Washed up: Many companies guilty of greenwashing products, services

Published on September 23, 2008 by The Sentinel

   The greenwashing is getting out of control.  I cannot drive down the
road, go online or watch TV without being pelted by advertising
promising products or services that are “green,” “eco-friendly,” or,
and this is my favorite, “earth lite.”

   
    Call me a skeptic, but I highly doubt that practically every company has developed sustainable business practices, and it turns out I have good reason to be: A 2007 study by environmental marketing firm TerraChoice found that 99 percent of “green” product claims are misleading. TerraChoice then went on to identify the Six Sins of Greenwashing .

    While all six are equally heinous, the most insidious is the Sin of Irrelevance. Companies commit this sin when they emphasize their greenness over that of other companies, although every other company can make the same claim about their product or service. For example, my drive to KSU takes me past a billboard advertising a so-called green plumber. This company, the billboard shouts, is green because they install tankless water heaters. Nevermind that tankless water heaters were invented just after World War II and that the plumbing company I temped with in 2005 installed them regularly. Thank goodness we finally have ourselves a green plumber here in Atlanta (yes, that is a note of sarcasm you detect).

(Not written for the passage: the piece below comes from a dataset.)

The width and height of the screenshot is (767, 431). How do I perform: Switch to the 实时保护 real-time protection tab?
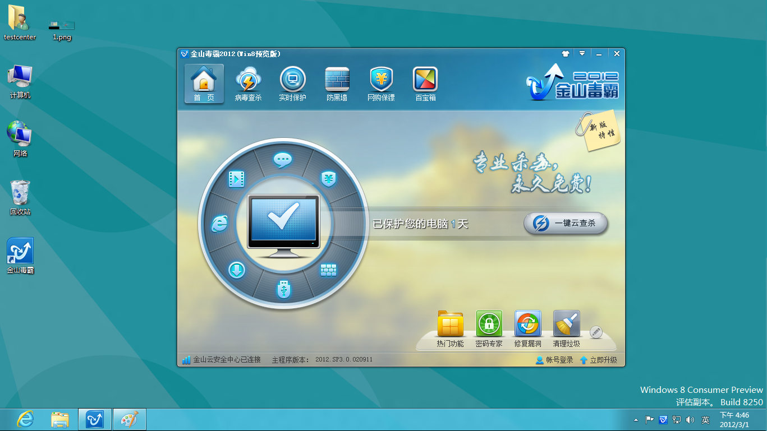pyautogui.click(x=292, y=84)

    Take a small local bank as another example. Browsing an eco-website a few months back, I came across a banner ad for a “green bank.”  Curious, I clicked on the ad, only to find that the features of green banking include the heretofore-unknown online banking. This simple but not-so-new service enables customers to receive statements via email rather than snail mail and to pay bills from home to reduce those carbon emissions. It all sounds great unless you have patronized a bank before (or have seen one of their ad spots), in which case you know that online banking has been a common practice for years.

    So who are these companies anyway? I purposefully decided not to call them out by name because, despite committing the Sin of Irrelevance, their little corporate hearts might very well be in the right place. (Well, except for the nationwide cable company that now calls their online bill pay service “EcoBill” even though it’s identical to their old bill pay service in every way. Shame on them.)  Or, more likely, if these local greenwashers are not currently putting their money where their mouth is, I believe they will in the future.  As it turns out, like greenwashing, environmentalism is insidious, too.  Even if a company starts out simply cashing in on a trend, once it gazes into the crisis, the crisis gazes back. My prediction, which may be overly optimistic, is that no matter how many greenbacks the new advertising campaign brings in, most plumbers will not be driving around in monster trucks for much longer—unless the trucks run on biodiesel.

    Until I see some tangible proof of change from these sinful greenwashers, though, I plan to continue railing against any company that misleads the public.